▶ Supplied material
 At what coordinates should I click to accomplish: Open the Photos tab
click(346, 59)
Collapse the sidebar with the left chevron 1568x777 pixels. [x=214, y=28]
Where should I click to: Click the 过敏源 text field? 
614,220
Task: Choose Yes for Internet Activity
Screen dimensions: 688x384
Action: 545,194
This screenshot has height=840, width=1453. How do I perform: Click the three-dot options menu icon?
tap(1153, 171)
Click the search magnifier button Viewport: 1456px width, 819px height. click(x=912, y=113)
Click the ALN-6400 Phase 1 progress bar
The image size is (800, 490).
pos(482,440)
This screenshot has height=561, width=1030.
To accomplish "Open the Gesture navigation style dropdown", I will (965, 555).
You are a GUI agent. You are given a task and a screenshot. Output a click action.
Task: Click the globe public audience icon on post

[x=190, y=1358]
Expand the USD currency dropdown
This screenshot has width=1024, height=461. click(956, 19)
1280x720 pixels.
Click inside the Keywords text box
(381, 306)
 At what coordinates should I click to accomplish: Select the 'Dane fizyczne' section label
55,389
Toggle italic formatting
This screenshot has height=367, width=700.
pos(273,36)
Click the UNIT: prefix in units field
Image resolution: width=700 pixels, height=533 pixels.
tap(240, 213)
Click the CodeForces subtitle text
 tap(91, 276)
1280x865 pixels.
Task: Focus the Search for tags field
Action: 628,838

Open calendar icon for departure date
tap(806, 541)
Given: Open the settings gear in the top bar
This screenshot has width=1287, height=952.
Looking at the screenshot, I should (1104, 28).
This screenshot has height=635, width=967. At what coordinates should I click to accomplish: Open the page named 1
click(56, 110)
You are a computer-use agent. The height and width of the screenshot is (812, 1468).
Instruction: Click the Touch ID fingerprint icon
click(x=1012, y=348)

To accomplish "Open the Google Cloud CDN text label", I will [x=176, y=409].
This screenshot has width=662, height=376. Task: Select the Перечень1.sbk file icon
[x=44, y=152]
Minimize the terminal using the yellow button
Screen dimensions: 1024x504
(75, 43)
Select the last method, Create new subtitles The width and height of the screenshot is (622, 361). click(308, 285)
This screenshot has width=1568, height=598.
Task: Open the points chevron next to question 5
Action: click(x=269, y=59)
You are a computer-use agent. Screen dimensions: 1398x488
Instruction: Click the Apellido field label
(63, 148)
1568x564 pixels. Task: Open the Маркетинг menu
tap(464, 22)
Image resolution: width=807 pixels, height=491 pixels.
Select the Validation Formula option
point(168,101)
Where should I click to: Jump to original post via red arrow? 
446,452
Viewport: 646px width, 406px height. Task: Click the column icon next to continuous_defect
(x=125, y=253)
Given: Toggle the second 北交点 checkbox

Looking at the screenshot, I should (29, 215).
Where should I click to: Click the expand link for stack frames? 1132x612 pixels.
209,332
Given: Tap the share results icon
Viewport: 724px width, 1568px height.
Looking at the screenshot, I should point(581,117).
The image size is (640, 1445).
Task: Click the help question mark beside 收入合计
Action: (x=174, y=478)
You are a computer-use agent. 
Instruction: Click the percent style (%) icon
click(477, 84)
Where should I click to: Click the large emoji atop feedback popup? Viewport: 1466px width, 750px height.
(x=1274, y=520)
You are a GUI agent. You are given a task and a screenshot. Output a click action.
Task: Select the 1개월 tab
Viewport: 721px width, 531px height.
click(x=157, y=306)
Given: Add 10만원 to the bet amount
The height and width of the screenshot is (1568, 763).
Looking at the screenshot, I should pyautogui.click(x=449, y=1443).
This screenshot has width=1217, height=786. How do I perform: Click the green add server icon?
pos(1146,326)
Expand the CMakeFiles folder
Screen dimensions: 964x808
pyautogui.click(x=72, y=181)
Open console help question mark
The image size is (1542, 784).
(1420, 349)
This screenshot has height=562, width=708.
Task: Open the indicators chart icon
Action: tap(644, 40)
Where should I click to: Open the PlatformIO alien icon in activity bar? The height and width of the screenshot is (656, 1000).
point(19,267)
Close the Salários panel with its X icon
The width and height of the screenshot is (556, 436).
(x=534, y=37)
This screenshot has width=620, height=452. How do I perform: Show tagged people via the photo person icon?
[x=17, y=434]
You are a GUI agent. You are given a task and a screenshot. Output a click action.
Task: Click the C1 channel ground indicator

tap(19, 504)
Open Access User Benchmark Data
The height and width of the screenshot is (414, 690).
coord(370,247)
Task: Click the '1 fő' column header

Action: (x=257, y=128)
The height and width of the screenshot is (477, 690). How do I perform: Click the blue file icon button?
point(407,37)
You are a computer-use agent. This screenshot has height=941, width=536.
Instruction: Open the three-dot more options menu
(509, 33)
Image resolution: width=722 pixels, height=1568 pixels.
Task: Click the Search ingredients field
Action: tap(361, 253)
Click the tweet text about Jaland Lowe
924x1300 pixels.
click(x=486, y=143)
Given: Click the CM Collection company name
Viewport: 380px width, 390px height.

▶ Required action
Exactly as written, please output every entry.

▶ Result
 At what coordinates should I click to accomplish: Open the Photos tab
click(346, 59)
Collapse the sidebar with the left chevron 1568x777 pixels. [x=214, y=28]
Where should I click to: Click the 过敏源 text field? 
614,220
Task: Choose Yes for Internet Activity
Screen dimensions: 688x384
Action: 545,194
This screenshot has height=840, width=1453. How do I perform: Click the three-dot options menu icon?
tap(1153, 171)
Click the search magnifier button Viewport: 1456px width, 819px height. click(x=912, y=113)
Click the ALN-6400 Phase 1 progress bar
The image size is (800, 490).
pos(482,440)
This screenshot has height=561, width=1030.
To accomplish "Open the Gesture navigation style dropdown", I will (965, 555).
You are a GUI agent. You are given a task and a screenshot. Output a click action.
Task: Click the globe public audience icon on post

[x=190, y=1358]
Expand the USD currency dropdown
This screenshot has width=1024, height=461. click(956, 19)
1280x720 pixels.
Click inside the Keywords text box
(381, 306)
 At what coordinates should I click to accomplish: Select the 'Dane fizyczne' section label
55,389
Toggle italic formatting
This screenshot has height=367, width=700.
pos(273,36)
Click the UNIT: prefix in units field
Image resolution: width=700 pixels, height=533 pixels.
tap(240, 213)
Click the CodeForces subtitle text
 tap(91, 276)
1280x865 pixels.
Task: Focus the Search for tags field
Action: 628,838

Open calendar icon for departure date
tap(806, 541)
Given: Open the settings gear in the top bar
This screenshot has width=1287, height=952.
Looking at the screenshot, I should (1104, 28).
This screenshot has height=635, width=967. At what coordinates should I click to accomplish: Open the page named 1
click(56, 110)
You are a computer-use agent. The height and width of the screenshot is (812, 1468).
Instruction: Click the Touch ID fingerprint icon
click(x=1012, y=348)

To accomplish "Open the Google Cloud CDN text label", I will [x=176, y=409].
This screenshot has width=662, height=376. Task: Select the Перечень1.sbk file icon
[x=44, y=152]
Minimize the terminal using the yellow button
Screen dimensions: 1024x504
(75, 43)
Select the last method, Create new subtitles The width and height of the screenshot is (622, 361). click(308, 285)
This screenshot has width=1568, height=598.
Task: Open the points chevron next to question 5
Action: click(x=269, y=59)
You are a computer-use agent. Screen dimensions: 1398x488
Instruction: Click the Apellido field label
(63, 148)
1568x564 pixels. Task: Open the Маркетинг menu
tap(464, 22)
Image resolution: width=807 pixels, height=491 pixels.
Select the Validation Formula option
point(168,101)
Where should I click to: Jump to original post via red arrow? 
446,452
Viewport: 646px width, 406px height. Task: Click the column icon next to continuous_defect
(x=125, y=253)
Given: Toggle the second 北交点 checkbox

Looking at the screenshot, I should (29, 215).
Where should I click to: Click the expand link for stack frames? 1132x612 pixels.
209,332
Given: Tap the share results icon
Viewport: 724px width, 1568px height.
Looking at the screenshot, I should point(581,117).
The image size is (640, 1445).
Task: Click the help question mark beside 收入合计
Action: (x=174, y=478)
You are a computer-use agent. 
Instruction: Click the percent style (%) icon
click(477, 84)
Where should I click to: Click the large emoji atop feedback popup? Viewport: 1466px width, 750px height.
(x=1274, y=520)
You are a GUI agent. You are given a task and a screenshot. Output a click action.
Task: Select the 1개월 tab
Viewport: 721px width, 531px height.
click(x=157, y=306)
Given: Add 10만원 to the bet amount
The height and width of the screenshot is (1568, 763).
Looking at the screenshot, I should pyautogui.click(x=449, y=1443).
This screenshot has width=1217, height=786. How do I perform: Click the green add server icon?
pos(1146,326)
Expand the CMakeFiles folder
Screen dimensions: 964x808
pyautogui.click(x=72, y=181)
Open console help question mark
The image size is (1542, 784).
(1420, 349)
This screenshot has height=562, width=708.
Task: Open the indicators chart icon
Action: tap(644, 40)
Where should I click to: Open the PlatformIO alien icon in activity bar? The height and width of the screenshot is (656, 1000).
point(19,267)
Close the Salários panel with its X icon
The width and height of the screenshot is (556, 436).
(x=534, y=37)
This screenshot has width=620, height=452. How do I perform: Show tagged people via the photo person icon?
[x=17, y=434]
You are a GUI agent. You are given a task and a screenshot. Output a click action.
Task: Click the C1 channel ground indicator

tap(19, 504)
Open Access User Benchmark Data
The height and width of the screenshot is (414, 690).
coord(370,247)
Task: Click the '1 fő' column header

Action: (x=257, y=128)
The height and width of the screenshot is (477, 690). How do I perform: Click the blue file icon button?
point(407,37)
You are a computer-use agent. This screenshot has height=941, width=536.
Instruction: Open the three-dot more options menu
(509, 33)
Image resolution: width=722 pixels, height=1568 pixels.
Task: Click the Search ingredients field
Action: tap(361, 253)
Click the tweet text about Jaland Lowe
924x1300 pixels.
click(x=486, y=143)
Given: Click the CM Collection company name
Viewport: 380px width, 390px height.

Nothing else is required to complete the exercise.